In the last decade, solo traveling became super popular. Unlike the mass tourism, solo travelers depend on their own judgment, they rarely use travel agencies and they make their own decisions.
Belgrade, on the place when it’s currently situated were the settlements of Celtic tribes. Later on Roman occupied its territory. After 1521., it was captured by the Ottoman empire and finally only in 1878. Belgrade obtained back its independence. Belgrade translates as “White City”. It is the biggest city in Serbia and capital of the Republic. It is an ideal place for holidaymakers, especially for solo travelers.

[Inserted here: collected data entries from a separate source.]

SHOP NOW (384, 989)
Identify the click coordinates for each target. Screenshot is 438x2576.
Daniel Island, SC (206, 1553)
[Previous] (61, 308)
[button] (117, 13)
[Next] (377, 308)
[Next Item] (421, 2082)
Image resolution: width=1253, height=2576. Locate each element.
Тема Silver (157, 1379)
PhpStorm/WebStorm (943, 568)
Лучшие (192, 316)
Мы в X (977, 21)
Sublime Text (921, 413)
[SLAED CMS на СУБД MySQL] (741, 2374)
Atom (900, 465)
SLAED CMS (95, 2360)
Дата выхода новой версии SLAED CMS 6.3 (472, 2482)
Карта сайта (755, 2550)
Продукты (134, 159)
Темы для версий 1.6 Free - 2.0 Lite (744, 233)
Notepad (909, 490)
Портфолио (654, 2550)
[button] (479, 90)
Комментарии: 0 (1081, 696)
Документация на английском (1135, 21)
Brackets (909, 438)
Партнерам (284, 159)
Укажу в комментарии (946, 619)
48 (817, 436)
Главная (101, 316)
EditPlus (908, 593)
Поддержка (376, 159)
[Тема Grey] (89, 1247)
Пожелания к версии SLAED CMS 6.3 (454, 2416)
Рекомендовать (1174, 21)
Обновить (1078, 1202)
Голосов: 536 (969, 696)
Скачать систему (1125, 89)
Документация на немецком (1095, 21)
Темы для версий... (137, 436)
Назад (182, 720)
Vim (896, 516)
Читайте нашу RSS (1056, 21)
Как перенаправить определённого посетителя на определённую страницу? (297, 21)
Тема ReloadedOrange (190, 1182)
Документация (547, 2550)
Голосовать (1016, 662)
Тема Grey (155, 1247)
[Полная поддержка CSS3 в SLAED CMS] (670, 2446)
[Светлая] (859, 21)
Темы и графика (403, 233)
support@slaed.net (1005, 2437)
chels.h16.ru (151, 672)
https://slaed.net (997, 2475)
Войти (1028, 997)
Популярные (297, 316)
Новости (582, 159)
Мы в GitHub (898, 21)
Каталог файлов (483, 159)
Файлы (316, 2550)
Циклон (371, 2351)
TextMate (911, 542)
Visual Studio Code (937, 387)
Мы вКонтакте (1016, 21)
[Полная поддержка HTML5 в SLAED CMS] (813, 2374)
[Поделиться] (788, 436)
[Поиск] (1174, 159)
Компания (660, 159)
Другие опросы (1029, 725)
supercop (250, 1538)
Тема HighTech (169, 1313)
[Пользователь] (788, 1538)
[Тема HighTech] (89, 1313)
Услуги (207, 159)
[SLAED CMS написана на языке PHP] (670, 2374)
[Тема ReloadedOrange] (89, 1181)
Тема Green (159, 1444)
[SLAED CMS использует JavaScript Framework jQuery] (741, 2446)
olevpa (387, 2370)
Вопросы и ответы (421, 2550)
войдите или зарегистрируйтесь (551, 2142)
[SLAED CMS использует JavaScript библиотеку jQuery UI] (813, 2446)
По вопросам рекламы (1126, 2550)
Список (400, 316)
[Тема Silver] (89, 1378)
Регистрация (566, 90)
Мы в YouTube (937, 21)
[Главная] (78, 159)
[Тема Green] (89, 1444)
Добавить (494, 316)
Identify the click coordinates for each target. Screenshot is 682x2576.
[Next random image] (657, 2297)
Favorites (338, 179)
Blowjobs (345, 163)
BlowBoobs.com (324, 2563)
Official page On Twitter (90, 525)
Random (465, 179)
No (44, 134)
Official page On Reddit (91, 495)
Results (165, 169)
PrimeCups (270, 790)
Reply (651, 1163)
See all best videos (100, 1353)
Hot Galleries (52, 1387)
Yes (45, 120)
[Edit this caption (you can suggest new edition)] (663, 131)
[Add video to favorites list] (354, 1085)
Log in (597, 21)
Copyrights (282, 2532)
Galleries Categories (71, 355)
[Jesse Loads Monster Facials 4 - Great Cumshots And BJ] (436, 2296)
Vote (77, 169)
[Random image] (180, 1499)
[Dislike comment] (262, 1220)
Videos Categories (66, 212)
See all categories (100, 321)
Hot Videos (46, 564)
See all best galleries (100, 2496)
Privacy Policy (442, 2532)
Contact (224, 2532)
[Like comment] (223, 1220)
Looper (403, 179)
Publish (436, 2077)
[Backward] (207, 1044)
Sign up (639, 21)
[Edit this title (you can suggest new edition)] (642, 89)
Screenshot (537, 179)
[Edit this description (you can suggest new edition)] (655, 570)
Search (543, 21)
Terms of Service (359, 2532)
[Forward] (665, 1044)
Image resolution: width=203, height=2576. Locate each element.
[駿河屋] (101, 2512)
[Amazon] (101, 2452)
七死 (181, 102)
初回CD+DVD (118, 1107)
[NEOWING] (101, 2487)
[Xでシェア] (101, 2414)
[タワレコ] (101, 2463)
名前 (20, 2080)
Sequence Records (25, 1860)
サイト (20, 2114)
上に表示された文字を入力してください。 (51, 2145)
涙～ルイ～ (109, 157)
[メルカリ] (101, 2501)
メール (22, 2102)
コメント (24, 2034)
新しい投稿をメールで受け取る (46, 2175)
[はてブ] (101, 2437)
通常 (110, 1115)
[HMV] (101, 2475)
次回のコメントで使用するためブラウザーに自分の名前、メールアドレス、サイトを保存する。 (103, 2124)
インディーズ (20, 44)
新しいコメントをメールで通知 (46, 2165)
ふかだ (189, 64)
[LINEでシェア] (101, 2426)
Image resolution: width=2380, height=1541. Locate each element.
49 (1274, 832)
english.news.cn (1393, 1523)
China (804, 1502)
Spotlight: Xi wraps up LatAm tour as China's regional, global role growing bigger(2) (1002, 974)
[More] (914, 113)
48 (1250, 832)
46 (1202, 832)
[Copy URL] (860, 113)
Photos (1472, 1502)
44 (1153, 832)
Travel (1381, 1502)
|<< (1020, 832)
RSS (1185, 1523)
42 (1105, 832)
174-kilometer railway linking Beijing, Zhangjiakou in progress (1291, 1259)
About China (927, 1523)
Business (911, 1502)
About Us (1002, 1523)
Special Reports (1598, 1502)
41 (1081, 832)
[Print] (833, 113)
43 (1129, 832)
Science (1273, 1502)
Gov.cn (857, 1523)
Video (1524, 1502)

First of all, you need to know that Belgrade is a safe city. To be precise, for foreigners it is one of the safest cities in Europe. Second important thing to know – only valid currency is Serbian dinar. So when you are paying for something, use your credit card or change your cash in one of the official, local exchange offices (you can find them literally at any corner of the city). Official language is Serbian, but you won’t be surprised when you ask somebody about directions, because almost everybody use English. People are polite and friendly, they always want to help, and meeting the locals is a piece of cake. You should read about “Things to know” before you travel to Belgrade.
You can easily find accommodation in Belgrade, from 5 stars hotels to private apartments and hostels. Single travelers love hostels , basically it is the easiest way to connect with other solo travelers.
Getting around Belgrade is helped by a fairly easy to use public transport network. Belgrade lacks a metro system, but trams, buses, and trolley buses do their job well enough. There are only single-ride tickets for any of them, so you can use it in any type of vehicle. One ride costs 90 dinars (around 0.75 cents, less than 1 Euro) if bought in advance from any kiosk, which are located all over the city. Tickets can also be bought on board in an emergency, but cost almost double that way. Tickets have to be validated on board: there electronic tickets (that you bought earlier) needs to be held against an electronic reader machine as you board the bus. All-day tickets are a good deal, even if you only do four journeys or so. If you order a taxi, use bigger companies, and always ask driver to turn on the taximeter. More details about the transportation and prices in Belgrade, you can read here.
In Serbia, there are 2 official letters – Latin and Cyrillic. All the signs are written in both of them, so you don’t need to panic. Many of them are written in English as well, especially ones about cultural goods, museums, parks and monuments. Belgrade is easy to get around, but you can always download an offline map, or just take an old fashion paper one in Touristic Organization that is located in main pedestrian zone – Knez Mihailova.
Local cuisine is a unique mix of several cultures (as we mentioned before, this part of Europe was under several kingdoms). That is why we have great restaurants in Belgrade. The best areas for having a awesome meal are Beton hall and Skadarlija, but if you are more fast food type of a person, fast food places are on every corner, especially around city center – the quality of food is extraordinary.
If you want to be guided around the city, like in the biggest cities in Europe, Belgrade offers a plenty of free (tip-based) walking tours to help you get acquainted with the city. They typically meet in Republic Square and are a great way to orient yourself to the city as well as educate yourself about its turbulent past.